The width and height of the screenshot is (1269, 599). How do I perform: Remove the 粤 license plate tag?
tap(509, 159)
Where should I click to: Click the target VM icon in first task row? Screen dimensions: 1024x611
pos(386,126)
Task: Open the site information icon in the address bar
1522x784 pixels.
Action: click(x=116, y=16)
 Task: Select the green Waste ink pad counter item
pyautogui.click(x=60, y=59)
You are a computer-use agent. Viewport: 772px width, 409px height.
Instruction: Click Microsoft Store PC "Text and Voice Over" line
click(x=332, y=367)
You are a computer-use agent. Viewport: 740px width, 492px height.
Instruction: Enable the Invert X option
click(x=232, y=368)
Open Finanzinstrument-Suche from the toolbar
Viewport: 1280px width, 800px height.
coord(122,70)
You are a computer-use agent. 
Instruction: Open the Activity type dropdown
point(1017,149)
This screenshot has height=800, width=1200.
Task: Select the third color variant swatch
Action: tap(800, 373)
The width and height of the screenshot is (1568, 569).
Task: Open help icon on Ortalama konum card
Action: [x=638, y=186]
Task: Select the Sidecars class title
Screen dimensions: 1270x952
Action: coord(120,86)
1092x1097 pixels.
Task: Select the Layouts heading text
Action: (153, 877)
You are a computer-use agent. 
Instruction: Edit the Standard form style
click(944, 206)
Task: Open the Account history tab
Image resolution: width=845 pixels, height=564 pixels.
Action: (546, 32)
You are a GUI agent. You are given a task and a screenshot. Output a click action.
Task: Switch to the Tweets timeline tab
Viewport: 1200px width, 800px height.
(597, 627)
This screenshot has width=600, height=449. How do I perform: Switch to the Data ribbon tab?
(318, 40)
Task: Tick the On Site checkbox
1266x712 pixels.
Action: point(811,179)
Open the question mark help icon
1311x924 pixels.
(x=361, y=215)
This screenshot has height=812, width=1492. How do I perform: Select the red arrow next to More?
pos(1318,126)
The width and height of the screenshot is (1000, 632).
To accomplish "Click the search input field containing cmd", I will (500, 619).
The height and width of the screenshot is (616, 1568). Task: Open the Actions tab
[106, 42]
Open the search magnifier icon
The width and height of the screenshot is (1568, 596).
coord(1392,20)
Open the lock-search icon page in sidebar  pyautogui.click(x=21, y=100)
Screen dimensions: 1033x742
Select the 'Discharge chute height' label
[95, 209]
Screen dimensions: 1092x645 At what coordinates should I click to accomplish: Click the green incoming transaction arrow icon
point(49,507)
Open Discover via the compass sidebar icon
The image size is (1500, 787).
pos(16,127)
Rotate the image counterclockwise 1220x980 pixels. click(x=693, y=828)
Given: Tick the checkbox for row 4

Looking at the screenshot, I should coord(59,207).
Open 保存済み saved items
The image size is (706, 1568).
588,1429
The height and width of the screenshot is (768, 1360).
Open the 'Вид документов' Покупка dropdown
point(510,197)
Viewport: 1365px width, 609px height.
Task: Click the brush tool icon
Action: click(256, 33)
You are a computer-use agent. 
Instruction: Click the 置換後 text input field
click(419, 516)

□ □ □ □ □

Exercise details
The full set of entries above has to be restated exactly.

Written response
The width and height of the screenshot is (1269, 599). How do I perform: Remove the 粤 license plate tag?
tap(509, 159)
Where should I click to: Click the target VM icon in first task row? Screen dimensions: 1024x611
pos(386,126)
Task: Open the site information icon in the address bar
1522x784 pixels.
Action: click(x=116, y=16)
 Task: Select the green Waste ink pad counter item
pyautogui.click(x=60, y=59)
You are a computer-use agent. Viewport: 772px width, 409px height.
Instruction: Click Microsoft Store PC "Text and Voice Over" line
click(x=332, y=367)
You are a computer-use agent. Viewport: 740px width, 492px height.
Instruction: Enable the Invert X option
click(x=232, y=368)
Open Finanzinstrument-Suche from the toolbar
Viewport: 1280px width, 800px height.
coord(122,70)
You are a computer-use agent. 
Instruction: Open the Activity type dropdown
point(1017,149)
This screenshot has height=800, width=1200.
Task: Select the third color variant swatch
Action: tap(800, 373)
The width and height of the screenshot is (1568, 569).
Task: Open help icon on Ortalama konum card
Action: [x=638, y=186]
Task: Select the Sidecars class title
Screen dimensions: 1270x952
Action: coord(120,86)
1092x1097 pixels.
Task: Select the Layouts heading text
Action: (153, 877)
You are a computer-use agent. 
Instruction: Edit the Standard form style
click(944, 206)
Task: Open the Account history tab
Image resolution: width=845 pixels, height=564 pixels.
Action: (546, 32)
You are a GUI agent. You are given a task and a screenshot. Output a click action.
Task: Switch to the Tweets timeline tab
Viewport: 1200px width, 800px height.
(597, 627)
This screenshot has width=600, height=449. How do I perform: Switch to the Data ribbon tab?
(318, 40)
Task: Tick the On Site checkbox
1266x712 pixels.
Action: point(811,179)
Open the question mark help icon
1311x924 pixels.
(x=361, y=215)
This screenshot has height=812, width=1492. How do I perform: Select the red arrow next to More?
pos(1318,126)
The width and height of the screenshot is (1000, 632).
To accomplish "Click the search input field containing cmd", I will (500, 619).
The height and width of the screenshot is (616, 1568). Task: Open the Actions tab
[106, 42]
Open the search magnifier icon
The width and height of the screenshot is (1568, 596).
coord(1392,20)
Open the lock-search icon page in sidebar  pyautogui.click(x=21, y=100)
Screen dimensions: 1033x742
Select the 'Discharge chute height' label
[95, 209]
Screen dimensions: 1092x645 At what coordinates should I click to accomplish: Click the green incoming transaction arrow icon
point(49,507)
Open Discover via the compass sidebar icon
The image size is (1500, 787).
pos(16,127)
Rotate the image counterclockwise 1220x980 pixels. click(x=693, y=828)
Given: Tick the checkbox for row 4

Looking at the screenshot, I should coord(59,207).
Open 保存済み saved items
The image size is (706, 1568).
588,1429
The height and width of the screenshot is (768, 1360).
Open the 'Вид документов' Покупка dropdown
point(510,197)
Viewport: 1365px width, 609px height.
Task: Click the brush tool icon
Action: click(256, 33)
You are a computer-use agent. 
Instruction: Click the 置換後 text input field
click(419, 516)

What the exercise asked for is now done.